Of course, I am talking here about analyzing candlestick chart patterns. Now I must admit that I was a bit intimidated when I first confronted these odd looking bar-like markers on a chart. I thought to myself—how does anyone makes sense out of all of those white and black bars? But with just a little tutorial on what these marking mean, I was able to garner a really good sense of what was actually going on in the price of that security.
Now certainly, one can write an entire book (and many have) on the subject of technical analysis using candlesticks, so I won’t presume to try to provide a comprehensive discussion here. Rather, what I want you to come away with is that these chart patterns—called candlesticks because of their visual resemblance to a candle (including the wick)—are not only easy to understand, they are a much better tool for assessing the market than the relatively pedestrian, line-style charts that are most commonly presented in investing articles.
The first thing to understand about candlesticks is they are bar charts that display the high, low, open and close for a security each day. The way the candlestick chart is drawn not only gives the direction of price, but also the momentum behind the move. Because a candlestick chart shows the movement of a security during a given trading day, traders are able to visually access the psychology of the market in that specific security.
As you can see here, candlestick charts graphically illustrate the relationship behind the open, high, low, and close by drawing what’s called the “real body” of the candlestick, which is the wide part shown here. This real body represents the range between the open and close of that day’s trading.
If the real body is filled in black, it means the closing price of the security was lower than the opening price.
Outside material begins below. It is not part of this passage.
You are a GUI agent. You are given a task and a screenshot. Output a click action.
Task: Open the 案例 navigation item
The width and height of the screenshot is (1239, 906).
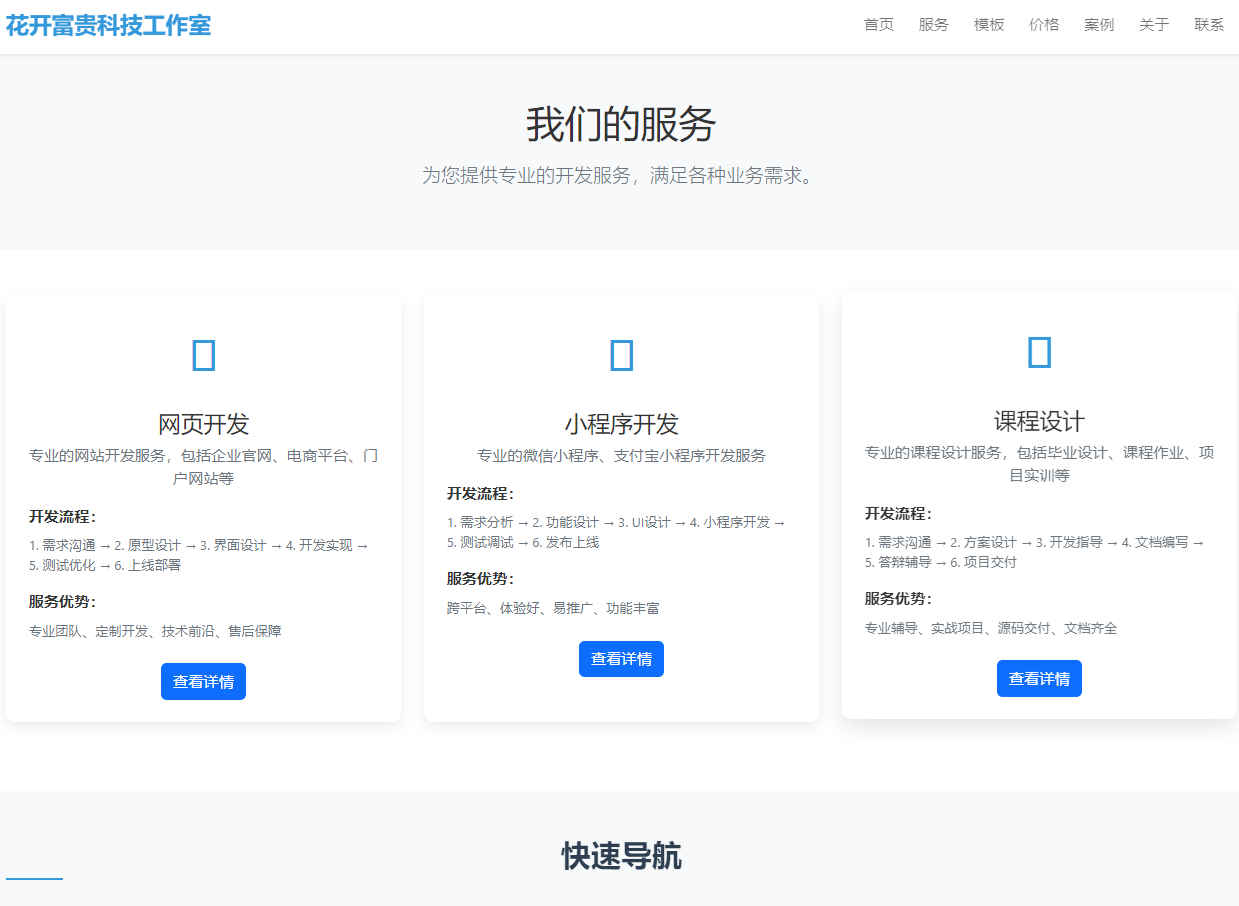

If the real body is white (a.k.a. empty), it means the closing price was higher than the open.
Above and below the real body we see what are called “shadows.” These as the wicks of the candle, and that’s how candlestick charts got their name. It’s the shadows that actually show the high and the low of the day’s trading. If the upper shadow on the filled-in body is short, it indicates that the open that day was closer to the high of the day. Conversely, a short upper shadow on a white body shows the close was near the high.
Next week we’ll take a closer look at some of the various candlestick chart patterns, and we’ll see how professional traders use these patterns to make big profits. But for now, understand that there is nothing to be intimidated by with candlestick charts, as they are simple, extremely effective, tools by which a trader can assess market direction.